Seamless rolled rings begin as press-forged disc preforms with a center hole punched on the press. The preform is then transferred to our 5M radial-axial ring rolling machine while still within the forging temperature window. Radial-axial rolling simultaneously reduces wall thickness (radial roll) and ring height (axial rolls), expanding the OD continuously. Our ring rolling software calculates the feed schedule based on target OD, wall thickness, and height to control grain flow orientation. For 2.4889 rings, we reduce rolling speed in the final pass to maintain strain rate below the dynamic recrystallization threshold — this ensures the final grain size meets the ASTM E112 Grade 4–7 requirement without requiring an additional annealing step between rolling and solution heat treatment.

5

Standardized Solution Heat Treatment

All 2.4889 forging parts are heat treated in one of our 10 computer-controlled batch furnaces.

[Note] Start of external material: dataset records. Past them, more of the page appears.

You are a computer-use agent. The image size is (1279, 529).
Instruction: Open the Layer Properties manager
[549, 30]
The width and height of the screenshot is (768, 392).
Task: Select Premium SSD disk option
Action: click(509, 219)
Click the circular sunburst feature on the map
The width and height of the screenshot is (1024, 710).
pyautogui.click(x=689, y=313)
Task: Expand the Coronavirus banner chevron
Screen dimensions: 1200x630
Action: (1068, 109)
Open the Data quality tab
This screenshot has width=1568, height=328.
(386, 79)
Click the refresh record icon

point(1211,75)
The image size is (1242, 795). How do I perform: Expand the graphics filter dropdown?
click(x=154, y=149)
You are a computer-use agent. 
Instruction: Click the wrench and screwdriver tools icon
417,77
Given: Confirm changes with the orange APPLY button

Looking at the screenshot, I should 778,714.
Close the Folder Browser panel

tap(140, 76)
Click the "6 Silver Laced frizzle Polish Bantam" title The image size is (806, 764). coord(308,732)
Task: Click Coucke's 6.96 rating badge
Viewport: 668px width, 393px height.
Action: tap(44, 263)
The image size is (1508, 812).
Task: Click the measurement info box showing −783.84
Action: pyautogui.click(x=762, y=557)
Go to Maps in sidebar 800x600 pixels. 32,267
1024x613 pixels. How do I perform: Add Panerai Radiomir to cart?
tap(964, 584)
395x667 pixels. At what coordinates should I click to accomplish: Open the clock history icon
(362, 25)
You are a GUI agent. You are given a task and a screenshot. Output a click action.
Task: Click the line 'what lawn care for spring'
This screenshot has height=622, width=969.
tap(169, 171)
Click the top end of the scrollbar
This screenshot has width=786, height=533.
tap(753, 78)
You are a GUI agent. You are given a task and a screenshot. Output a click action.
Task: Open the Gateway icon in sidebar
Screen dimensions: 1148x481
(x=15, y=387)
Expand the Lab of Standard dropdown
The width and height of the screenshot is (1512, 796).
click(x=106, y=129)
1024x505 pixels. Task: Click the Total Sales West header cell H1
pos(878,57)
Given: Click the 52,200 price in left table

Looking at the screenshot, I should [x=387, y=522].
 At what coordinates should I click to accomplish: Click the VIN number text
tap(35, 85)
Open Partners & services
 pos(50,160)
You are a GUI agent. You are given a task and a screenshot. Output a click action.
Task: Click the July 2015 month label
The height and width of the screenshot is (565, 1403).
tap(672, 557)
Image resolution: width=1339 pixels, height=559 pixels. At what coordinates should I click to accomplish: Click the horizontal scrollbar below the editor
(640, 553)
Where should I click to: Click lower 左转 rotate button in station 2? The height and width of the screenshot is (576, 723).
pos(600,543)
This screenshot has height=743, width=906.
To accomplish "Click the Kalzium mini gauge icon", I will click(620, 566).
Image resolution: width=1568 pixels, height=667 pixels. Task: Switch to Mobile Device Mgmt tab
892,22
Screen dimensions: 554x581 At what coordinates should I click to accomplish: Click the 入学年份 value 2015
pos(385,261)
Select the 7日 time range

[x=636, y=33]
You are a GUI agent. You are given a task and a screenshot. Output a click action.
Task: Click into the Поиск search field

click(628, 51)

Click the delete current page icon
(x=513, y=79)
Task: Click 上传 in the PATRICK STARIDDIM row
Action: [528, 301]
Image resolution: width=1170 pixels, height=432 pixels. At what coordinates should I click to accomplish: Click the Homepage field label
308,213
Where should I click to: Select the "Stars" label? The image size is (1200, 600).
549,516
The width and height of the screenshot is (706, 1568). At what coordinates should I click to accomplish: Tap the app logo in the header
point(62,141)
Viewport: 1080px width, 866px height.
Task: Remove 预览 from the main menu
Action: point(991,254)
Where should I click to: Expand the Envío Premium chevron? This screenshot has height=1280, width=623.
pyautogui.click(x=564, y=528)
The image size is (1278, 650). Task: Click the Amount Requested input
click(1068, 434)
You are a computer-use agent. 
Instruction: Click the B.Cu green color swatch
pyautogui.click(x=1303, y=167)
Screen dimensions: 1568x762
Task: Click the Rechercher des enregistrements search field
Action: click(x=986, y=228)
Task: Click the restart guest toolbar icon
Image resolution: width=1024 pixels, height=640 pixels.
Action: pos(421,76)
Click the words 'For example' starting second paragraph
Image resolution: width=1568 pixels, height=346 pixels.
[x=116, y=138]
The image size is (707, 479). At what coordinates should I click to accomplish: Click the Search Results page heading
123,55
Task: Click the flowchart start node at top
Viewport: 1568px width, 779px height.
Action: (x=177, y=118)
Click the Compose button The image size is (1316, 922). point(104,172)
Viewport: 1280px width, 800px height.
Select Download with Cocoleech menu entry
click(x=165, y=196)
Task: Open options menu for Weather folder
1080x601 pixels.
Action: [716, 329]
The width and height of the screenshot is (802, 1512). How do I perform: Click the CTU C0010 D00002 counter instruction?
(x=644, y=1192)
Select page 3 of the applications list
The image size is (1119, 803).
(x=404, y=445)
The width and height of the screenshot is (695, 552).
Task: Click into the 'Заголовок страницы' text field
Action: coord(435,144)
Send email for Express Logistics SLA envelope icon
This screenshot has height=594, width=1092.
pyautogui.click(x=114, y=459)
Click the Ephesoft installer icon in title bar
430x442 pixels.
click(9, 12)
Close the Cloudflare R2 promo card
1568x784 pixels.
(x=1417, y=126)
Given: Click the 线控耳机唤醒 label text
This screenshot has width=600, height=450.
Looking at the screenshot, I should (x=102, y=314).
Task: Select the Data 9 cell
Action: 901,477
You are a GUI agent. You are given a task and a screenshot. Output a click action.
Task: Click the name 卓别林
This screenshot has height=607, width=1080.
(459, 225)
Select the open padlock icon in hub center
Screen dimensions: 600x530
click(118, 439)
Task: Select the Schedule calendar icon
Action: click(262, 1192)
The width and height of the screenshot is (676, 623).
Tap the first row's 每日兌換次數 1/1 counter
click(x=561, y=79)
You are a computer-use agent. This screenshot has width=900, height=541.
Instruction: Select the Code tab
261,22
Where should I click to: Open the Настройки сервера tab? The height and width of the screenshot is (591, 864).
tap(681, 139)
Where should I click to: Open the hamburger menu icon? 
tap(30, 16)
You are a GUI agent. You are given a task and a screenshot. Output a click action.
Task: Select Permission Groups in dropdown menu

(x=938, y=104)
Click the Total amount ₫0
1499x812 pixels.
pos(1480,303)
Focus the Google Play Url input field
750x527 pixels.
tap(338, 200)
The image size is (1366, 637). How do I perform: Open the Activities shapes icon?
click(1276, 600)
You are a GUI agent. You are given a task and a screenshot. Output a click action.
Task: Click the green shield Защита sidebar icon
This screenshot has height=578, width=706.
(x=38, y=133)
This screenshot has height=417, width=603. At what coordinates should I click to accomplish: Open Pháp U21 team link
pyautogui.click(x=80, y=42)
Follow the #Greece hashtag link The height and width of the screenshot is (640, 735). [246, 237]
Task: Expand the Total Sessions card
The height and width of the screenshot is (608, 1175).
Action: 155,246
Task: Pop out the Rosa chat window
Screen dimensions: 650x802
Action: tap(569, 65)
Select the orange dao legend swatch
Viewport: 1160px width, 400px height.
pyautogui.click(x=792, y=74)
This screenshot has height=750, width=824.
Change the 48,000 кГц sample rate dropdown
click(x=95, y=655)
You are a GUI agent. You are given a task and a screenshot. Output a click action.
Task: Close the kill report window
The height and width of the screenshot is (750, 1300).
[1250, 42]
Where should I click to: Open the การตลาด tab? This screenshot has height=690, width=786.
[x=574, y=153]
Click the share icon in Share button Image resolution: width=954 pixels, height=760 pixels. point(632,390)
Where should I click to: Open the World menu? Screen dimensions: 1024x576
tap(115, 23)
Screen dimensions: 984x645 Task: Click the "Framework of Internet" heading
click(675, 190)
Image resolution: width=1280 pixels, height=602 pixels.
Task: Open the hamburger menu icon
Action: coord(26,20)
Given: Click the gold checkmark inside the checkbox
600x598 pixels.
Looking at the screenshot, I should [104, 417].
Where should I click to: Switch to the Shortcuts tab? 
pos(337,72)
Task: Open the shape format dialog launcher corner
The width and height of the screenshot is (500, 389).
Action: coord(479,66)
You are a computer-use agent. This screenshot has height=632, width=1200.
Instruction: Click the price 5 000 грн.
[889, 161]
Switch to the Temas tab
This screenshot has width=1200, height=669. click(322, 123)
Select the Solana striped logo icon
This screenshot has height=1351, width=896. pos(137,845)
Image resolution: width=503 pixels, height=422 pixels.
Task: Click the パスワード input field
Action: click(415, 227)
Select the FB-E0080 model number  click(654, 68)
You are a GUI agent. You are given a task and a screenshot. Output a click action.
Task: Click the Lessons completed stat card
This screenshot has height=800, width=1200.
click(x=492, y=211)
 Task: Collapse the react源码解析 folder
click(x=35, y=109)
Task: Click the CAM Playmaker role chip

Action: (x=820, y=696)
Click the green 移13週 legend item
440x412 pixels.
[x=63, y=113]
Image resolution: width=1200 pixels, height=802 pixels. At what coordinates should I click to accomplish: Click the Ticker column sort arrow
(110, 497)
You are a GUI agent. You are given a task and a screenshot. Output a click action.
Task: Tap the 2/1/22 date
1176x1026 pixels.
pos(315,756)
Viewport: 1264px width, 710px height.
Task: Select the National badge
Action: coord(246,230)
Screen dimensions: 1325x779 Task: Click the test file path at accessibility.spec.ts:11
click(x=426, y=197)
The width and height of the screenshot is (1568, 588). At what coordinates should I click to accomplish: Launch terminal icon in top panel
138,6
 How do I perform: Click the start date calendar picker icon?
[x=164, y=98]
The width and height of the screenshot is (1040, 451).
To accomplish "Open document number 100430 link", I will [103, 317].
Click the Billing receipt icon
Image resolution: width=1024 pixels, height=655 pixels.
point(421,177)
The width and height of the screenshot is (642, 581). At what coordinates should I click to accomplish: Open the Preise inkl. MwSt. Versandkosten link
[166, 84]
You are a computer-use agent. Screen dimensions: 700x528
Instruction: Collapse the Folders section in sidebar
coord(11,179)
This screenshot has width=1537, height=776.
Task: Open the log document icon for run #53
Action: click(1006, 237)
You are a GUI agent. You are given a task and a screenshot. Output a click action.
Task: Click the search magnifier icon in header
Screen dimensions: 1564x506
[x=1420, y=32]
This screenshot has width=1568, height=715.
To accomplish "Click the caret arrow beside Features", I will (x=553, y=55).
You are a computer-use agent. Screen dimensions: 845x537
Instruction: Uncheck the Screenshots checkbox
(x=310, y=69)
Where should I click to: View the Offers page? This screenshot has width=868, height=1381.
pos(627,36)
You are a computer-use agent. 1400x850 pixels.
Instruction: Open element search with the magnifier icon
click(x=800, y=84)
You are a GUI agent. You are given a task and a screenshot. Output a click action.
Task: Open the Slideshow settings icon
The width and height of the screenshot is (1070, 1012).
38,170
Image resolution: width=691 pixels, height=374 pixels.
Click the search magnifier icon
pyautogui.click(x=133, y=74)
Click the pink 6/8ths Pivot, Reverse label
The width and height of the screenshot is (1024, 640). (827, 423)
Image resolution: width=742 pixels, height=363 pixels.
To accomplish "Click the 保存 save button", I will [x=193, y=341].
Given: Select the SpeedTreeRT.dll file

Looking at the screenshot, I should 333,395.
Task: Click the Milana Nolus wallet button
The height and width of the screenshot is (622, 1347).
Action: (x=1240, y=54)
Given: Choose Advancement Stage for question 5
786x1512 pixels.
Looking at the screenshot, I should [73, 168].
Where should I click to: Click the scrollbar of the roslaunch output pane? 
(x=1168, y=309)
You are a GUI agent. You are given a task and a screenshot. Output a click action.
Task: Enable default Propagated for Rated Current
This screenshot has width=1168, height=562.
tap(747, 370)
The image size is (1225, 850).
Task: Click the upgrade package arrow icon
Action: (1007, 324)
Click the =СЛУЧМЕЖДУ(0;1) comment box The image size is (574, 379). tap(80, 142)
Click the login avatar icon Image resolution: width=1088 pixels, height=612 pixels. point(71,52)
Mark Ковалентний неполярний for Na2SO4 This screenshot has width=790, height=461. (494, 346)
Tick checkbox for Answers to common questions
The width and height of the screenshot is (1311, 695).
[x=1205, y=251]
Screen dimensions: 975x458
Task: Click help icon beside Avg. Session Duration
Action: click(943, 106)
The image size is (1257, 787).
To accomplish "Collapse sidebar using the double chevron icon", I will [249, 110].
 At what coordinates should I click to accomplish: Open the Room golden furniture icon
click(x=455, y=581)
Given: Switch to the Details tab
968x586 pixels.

Temperature uniformity in every furnace is surveyed regularly following internationally recognized calibration practice (temperature uniformity survey tolerance ±14°C), with all thermocouples calibrated against traceable NIST/PTB-equivalent standards. The standard 2.4889 treatment is 1150°C ± 10°C, hold 1.5–2 hours depending on section thickness (minimum 1 hour/25mm), rapid water quench. We use a dedicated spray quench system for large forgings to ensure the cooling rate at the thickest section exceeds 55°C/minute through the sigma nose temperature range (900–700°C). Furnace charts with thermocouple identification, calibration certificate reference, actual time-at-temperature record, and quench time are included in every MTC package.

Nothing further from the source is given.